For more than a century, activists in the United States have tried to reform the police. From community policing initiatives to increasing diversity, none of it has stopped the police from killing about three people a day.
Millions of people continue to protest police violence because these “solutions” do not match the problem: the police cannot be reformed.
In Becoming Abolitionists, Purnell draws from her experiences as a lawyer, writer, and organizer initially skeptical about police abolition. She saw too much sexual violence and buried too many friends to consider getting rid of police in her hometown of St. Louis, let alone the nation. But the police were a placebo. Calling them felt like something, and something feels like everything when the other option seems like nothing.
Purnell details how multiracial social movements rooted in rebellion, risk-taking, and revolutionary love pushed her and a generation of activists toward abolition. The book travels across geography and time, and offers lessons that activists have learned from Ferguson, Missouri, to South Africa, from Reconstruction to contemporary protests against police shootings.
Here, Purnell argues that police cannot be reformed and invites readers to envision new systems that work to address the root causes of violence. Becoming Abolitionists shows that abolition is not solely about getting rid of police but a commitment to create and support different answers to the problem of harm in society and, most excitingly, an opportunity to reduce and eliminate harm in the first place.
Derecka Purnell is a human-rights lawyer, writer, organizer, and a columnist at the London Guardian. She received her JD from Harvard Law School and works to end police and prison violence by providing legal assistance, research, and training to community-based organizations through an abolitionist framework. Her work and writing has been featured in the New York Times, NPR, the Atlantic, the Boston Globe, Harper’s Bazaar, Cosmopolitan, The Appeal, Truthout, Slate, and many other publications.

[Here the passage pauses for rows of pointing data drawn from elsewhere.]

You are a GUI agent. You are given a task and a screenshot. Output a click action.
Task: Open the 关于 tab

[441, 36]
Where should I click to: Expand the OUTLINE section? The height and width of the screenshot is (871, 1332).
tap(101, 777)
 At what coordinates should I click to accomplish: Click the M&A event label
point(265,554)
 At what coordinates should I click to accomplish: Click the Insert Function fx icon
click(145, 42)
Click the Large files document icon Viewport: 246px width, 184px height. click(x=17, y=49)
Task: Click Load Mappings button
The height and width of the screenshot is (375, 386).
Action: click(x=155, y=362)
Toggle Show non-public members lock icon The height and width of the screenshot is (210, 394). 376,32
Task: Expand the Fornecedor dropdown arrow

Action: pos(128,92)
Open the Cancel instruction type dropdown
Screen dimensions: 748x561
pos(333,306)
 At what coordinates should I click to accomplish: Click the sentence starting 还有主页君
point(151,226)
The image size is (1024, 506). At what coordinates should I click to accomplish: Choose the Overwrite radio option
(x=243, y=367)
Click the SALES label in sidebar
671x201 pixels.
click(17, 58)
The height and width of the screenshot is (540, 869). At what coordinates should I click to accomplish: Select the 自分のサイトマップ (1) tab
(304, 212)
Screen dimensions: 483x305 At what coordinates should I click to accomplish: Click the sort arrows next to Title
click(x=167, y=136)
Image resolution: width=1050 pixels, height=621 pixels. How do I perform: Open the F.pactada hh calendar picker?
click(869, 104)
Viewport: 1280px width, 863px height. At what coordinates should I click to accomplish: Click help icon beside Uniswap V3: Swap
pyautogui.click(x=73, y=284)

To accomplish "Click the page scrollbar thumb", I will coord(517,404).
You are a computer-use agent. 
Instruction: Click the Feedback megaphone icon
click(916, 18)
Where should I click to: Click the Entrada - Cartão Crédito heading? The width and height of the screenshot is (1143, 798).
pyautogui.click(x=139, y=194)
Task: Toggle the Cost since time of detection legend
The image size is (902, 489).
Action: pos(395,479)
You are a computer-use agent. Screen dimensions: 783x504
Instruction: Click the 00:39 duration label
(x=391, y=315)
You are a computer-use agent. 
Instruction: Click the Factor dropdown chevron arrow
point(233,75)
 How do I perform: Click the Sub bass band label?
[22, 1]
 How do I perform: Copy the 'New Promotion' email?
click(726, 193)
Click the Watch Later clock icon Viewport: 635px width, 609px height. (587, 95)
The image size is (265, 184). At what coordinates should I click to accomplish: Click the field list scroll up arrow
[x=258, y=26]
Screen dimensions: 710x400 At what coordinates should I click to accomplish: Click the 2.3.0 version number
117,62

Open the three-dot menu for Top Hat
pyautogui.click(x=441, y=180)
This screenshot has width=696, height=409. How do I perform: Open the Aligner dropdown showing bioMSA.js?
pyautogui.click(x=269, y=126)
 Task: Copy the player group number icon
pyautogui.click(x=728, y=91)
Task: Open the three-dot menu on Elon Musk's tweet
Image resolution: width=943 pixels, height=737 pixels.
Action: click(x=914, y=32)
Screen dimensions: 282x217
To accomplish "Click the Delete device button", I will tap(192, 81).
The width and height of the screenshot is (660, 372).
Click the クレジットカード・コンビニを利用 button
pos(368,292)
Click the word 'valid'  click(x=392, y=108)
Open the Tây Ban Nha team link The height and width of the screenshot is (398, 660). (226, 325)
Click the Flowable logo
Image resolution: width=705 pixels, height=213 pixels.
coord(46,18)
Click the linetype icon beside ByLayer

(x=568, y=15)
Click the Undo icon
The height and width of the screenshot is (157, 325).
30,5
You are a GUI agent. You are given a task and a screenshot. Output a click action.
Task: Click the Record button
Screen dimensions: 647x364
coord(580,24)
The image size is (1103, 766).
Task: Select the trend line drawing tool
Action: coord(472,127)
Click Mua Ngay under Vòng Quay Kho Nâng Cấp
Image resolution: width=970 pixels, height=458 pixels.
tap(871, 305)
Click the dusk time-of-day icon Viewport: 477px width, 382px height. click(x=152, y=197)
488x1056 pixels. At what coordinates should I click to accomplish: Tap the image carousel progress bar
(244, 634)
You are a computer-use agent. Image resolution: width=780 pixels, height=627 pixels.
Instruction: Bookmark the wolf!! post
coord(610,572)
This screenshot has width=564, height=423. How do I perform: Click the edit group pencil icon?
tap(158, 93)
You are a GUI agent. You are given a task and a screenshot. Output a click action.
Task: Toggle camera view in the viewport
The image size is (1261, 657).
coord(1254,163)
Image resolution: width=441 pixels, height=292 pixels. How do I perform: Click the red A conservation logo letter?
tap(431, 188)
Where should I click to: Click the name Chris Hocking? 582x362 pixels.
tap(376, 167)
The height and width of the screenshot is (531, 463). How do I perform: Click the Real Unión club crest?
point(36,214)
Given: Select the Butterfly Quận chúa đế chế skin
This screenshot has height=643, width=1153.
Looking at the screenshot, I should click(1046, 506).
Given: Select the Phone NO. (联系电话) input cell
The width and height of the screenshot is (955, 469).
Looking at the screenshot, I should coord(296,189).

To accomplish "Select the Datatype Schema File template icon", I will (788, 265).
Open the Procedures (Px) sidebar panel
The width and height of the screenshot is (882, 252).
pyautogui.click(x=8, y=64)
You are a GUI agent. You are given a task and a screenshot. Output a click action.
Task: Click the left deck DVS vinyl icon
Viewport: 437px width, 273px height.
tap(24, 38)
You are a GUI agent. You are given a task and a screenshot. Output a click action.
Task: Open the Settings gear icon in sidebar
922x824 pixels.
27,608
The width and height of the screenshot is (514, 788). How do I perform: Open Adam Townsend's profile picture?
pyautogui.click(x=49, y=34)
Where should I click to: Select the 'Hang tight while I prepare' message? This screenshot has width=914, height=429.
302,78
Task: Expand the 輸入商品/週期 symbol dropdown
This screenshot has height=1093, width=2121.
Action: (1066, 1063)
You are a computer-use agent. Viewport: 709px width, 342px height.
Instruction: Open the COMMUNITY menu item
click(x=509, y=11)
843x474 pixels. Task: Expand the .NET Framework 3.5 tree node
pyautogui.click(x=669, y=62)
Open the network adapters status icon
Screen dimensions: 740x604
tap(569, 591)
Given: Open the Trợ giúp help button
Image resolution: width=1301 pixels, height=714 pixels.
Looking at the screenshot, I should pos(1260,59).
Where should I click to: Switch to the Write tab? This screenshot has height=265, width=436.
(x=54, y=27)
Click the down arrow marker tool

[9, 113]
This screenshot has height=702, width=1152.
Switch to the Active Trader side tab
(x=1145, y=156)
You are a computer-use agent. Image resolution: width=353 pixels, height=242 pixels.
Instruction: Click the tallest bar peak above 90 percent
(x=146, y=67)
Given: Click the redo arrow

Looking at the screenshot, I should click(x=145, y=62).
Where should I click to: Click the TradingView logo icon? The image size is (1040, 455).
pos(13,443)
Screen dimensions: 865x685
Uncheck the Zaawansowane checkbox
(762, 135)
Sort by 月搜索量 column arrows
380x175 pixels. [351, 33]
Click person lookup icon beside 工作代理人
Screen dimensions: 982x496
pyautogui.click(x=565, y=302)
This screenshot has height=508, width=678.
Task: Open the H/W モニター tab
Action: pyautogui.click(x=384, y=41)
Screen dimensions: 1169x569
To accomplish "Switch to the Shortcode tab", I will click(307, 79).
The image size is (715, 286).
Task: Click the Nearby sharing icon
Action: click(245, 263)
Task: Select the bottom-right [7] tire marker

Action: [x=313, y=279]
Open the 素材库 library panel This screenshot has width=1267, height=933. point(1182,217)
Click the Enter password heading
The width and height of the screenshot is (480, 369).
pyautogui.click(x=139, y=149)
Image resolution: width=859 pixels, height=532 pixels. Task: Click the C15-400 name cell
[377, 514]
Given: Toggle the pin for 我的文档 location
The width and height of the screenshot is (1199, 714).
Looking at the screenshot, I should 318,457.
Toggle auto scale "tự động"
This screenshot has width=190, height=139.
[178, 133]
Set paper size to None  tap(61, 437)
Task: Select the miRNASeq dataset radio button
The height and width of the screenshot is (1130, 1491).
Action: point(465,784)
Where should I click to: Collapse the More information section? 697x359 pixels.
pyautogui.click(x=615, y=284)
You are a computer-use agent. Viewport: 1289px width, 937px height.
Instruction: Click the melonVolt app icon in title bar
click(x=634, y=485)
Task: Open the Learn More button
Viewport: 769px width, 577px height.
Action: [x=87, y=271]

Karen Chilton is a multi-talented author, actor, and audiobook narrator, as well as a freelance writer, script writer, and librettist. She wrote the biography Hazel Scott about the trailblazing jazz pianist and coauthored I Wish You Love with legendary jazz vocalist Gloria Lynne. Her acting credits include It's Kind of a Funny Story and Half Nelson. She won a New Professional Theatre Writers award for her play Convergence and an Audiofile Golden Earphones Award for her narration of Karolyn Smardz Frost's I've Got a Home in Glory Land. She has also narrated Michelle Alexander's The New Jim Crow and Jennifer Berry Hawes' Grace Will Lead Us Home: The Charleston Church Massacre and the Hard, Inspiring Journey to Forgiveness.